Farmers still need income support, says Kittiratt

KITTIRATT NA RANONG, former deputy premier and finance minister of the previous Yingluck government, yesterday told a Thammasat University seminar that he should have spent more time explaining the merits of the rice-pledging scheme while in office.

At the seminar, titled “What are the other options if not the rice-pledging scheme?” Kittiratt insisted the rice-pledging scheme was a sound policy aimed at helping low-income farmers and their 15 million family members nationwide.

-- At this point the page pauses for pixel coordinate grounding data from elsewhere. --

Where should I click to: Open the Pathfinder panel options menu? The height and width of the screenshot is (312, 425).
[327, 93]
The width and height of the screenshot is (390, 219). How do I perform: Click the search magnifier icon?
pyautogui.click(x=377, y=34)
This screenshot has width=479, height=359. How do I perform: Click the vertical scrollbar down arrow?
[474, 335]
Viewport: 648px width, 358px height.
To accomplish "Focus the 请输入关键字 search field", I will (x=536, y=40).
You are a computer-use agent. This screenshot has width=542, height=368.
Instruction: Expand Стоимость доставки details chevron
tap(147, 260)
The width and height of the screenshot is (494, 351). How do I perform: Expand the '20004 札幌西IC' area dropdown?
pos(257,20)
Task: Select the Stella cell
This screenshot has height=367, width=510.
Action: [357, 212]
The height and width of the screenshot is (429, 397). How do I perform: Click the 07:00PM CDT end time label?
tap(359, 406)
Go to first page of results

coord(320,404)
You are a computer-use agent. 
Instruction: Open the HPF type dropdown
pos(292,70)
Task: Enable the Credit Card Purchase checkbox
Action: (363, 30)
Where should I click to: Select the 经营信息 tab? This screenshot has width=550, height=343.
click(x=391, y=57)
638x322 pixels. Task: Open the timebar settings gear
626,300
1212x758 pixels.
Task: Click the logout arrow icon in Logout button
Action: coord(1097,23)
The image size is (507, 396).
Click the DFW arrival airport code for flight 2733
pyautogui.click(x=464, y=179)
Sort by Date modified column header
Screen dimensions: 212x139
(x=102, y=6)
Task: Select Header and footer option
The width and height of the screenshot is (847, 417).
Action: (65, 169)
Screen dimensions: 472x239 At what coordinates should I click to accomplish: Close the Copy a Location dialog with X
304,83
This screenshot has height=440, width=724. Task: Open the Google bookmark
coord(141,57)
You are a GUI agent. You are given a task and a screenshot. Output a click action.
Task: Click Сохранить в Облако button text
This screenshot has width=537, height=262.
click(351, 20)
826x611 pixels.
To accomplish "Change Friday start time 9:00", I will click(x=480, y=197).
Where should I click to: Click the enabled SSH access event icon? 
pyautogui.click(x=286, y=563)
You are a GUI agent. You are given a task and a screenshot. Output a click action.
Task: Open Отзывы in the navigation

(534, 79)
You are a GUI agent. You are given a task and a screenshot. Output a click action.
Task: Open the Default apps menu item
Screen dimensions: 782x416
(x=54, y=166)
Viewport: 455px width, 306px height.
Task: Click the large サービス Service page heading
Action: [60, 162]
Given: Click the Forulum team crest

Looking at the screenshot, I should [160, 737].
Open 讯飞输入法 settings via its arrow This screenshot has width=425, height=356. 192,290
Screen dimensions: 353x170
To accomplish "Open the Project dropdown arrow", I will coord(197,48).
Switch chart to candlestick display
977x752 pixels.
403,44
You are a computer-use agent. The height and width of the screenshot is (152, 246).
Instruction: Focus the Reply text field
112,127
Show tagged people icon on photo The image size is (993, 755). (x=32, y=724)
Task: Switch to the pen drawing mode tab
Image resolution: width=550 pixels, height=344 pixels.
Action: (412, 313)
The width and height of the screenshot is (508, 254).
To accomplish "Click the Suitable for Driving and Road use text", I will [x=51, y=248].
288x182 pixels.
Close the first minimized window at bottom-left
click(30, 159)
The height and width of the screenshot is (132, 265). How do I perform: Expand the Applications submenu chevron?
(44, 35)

Farmers still need income support, says Kittiratt
Kittiratt was speaking at the event as former premier Yingluck awaits a Supreme Court verdict on Friday about alleged negligence of official duty while overseeing the rice-pledging scheme, which prosecutors charge resulted in corruption and massive financial damage to the state. “If I could go back in time, I would have spent much less time on other works but would have focussed on explaining this [rice-pledging] scheme so as to fight the current political narrative,” he said.
According to the former finance minister, Thailand was capable of allocating financial resources to help low-income earners in both urban and rural farm areas. He quipped that the country also had financial resources to buy military hardware such as submarines, as all decisions rested with the ruling leadership.
Farmers and their families total 15 million people and account for 23 per cent of Thailand’s overall population, so the government needs to ensure that their livelihoods are improved, Kittiratt said.
The Yungluck rice-pledging policy was not the first time that such programmes, including income guarantees and related measures, had targeted farmers, he said. These approaches had been used for the past three decades and were also vulnerable to problems. For example, it was difficult to prove whether farmers actually planted rice fields if they had already successfully registered to get state compensation under an income guarantee programme.
He said the Yingluck government therefore turned to the massive rice-pledging scheme, since it required evidence of rice paddies to get state benefits under the programme.
Defending the high pledging price, Kittiratt said farmers need to be compensated significantly. Even with the high pledging price for rice offered by the government, farmers’ income was still less than that of people working in urban areas, he said. Under the pledging programme, the government paid about double the market price for rice.

Farmers still need income support, says Kittiratt
Kittiratt said the National Economic and Social Development Board had sent a letter to the Yingluck government confirming that farmers’ income had improved because of the rice-pledging scheme. “The scheme was not aimed at benefits for the prime minister, as it was designed as part of the Pheu Thai party’s election campaign. When it was said the state suffered a big financial loss [due to the high pledging price], that could be called an accounting loss. But in terms of public policy, it could be said that the state revenue is just lower than the state expenditure.
“In other words, farmers get higher income from the scheme [even though the state had to set a budget to cover the price difference]. The benefit is that farmers have more income so they have purchasing power to boost the economy, and in the end the overall benefits are greater than the subsidy budget,” he said.